Let's assume for a moment that Harris is correct, that is, believers are delusional and misguided, faith is false, God does not exist, and the greatest threat to human survival is the irreconcilable conflict between the major world religions and their inflexible and delusional beliefs. What then is the basis for his desire to save humanity from itself? At the end of his screed, Harris says:
"There is no question that many people do good things in the name of their faith - but there are better reasons to help the poor, feed the hungry and defend the weak than the belief that an Imaginary Friend wants you to do it. Compassion is deeper than religion. As is ecstasy. It is time that we acknowledge that human beings can be profoundly ethical - and even spiritual - without pretending to know things they do not know."

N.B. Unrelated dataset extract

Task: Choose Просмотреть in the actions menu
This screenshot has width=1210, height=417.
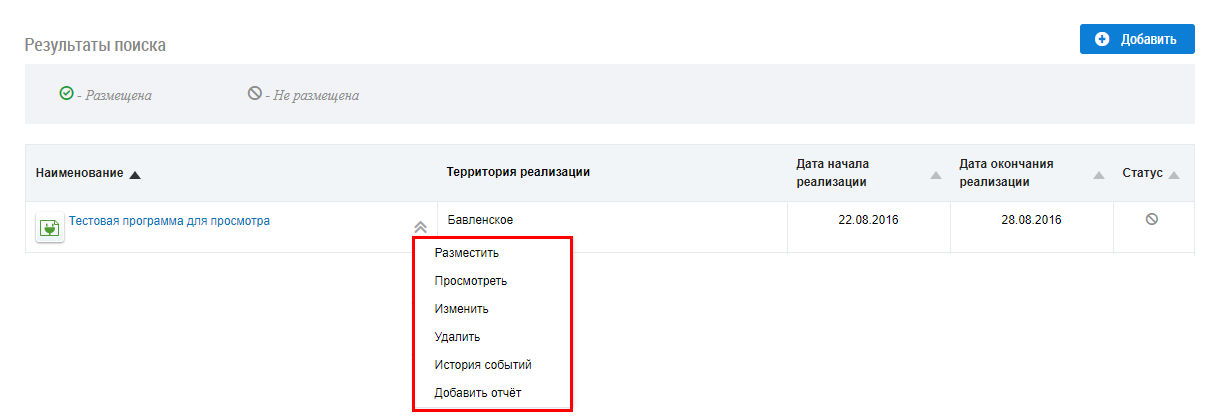Action: point(470,281)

Nietzsche had a more rational answer for a God-less world, and his atheism was at least intellectually honest. The superman does not need an objective moral standard -- he makes his own and imposes it on the weaker. So it is that Harris falls by his own words; he pretends to know things he does not know. He does not know what is good or what is evil; he only knows what is socially normative. He does not know anything spiritual, because the spirit is imaginary, or at best a mental construct.
Francis Schaeffer said that secular man can only live in the lower storey (secular world) by borrowing from the upper storey (spiritual world). In other words, atheists can only talk about ethics because they are immersed in a social structure sustained by the "mythology" they reject. They borrow ethics from God and then claim that these ethics exist without a transcendent law-giving God to uphold them. What the atheists cannot explain is how they justify their ethical standards.
What does it mean to say that compassion is deeper than religion? Perhaps we should adopt the behavioral model and realize that in a world without God, compassion does not really mean anything, just like freedom and dignity. Maybe compassion is behavioral conditioning and has evolutionary value, but if so, we can hardly call this deep. It is worse than shallow, because it is something we pretend to know which we do not really know. We only respond to stimuli.
I agree with Dr. Harris that compassion is deeper than religion. Compassion is as deep as God, and begins and ends with God. It cannot be any deeper or higher than that. Perhaps Dr. Harris should talk to Jesus; if I am not mistaken, I think He had a distaste for religion as well.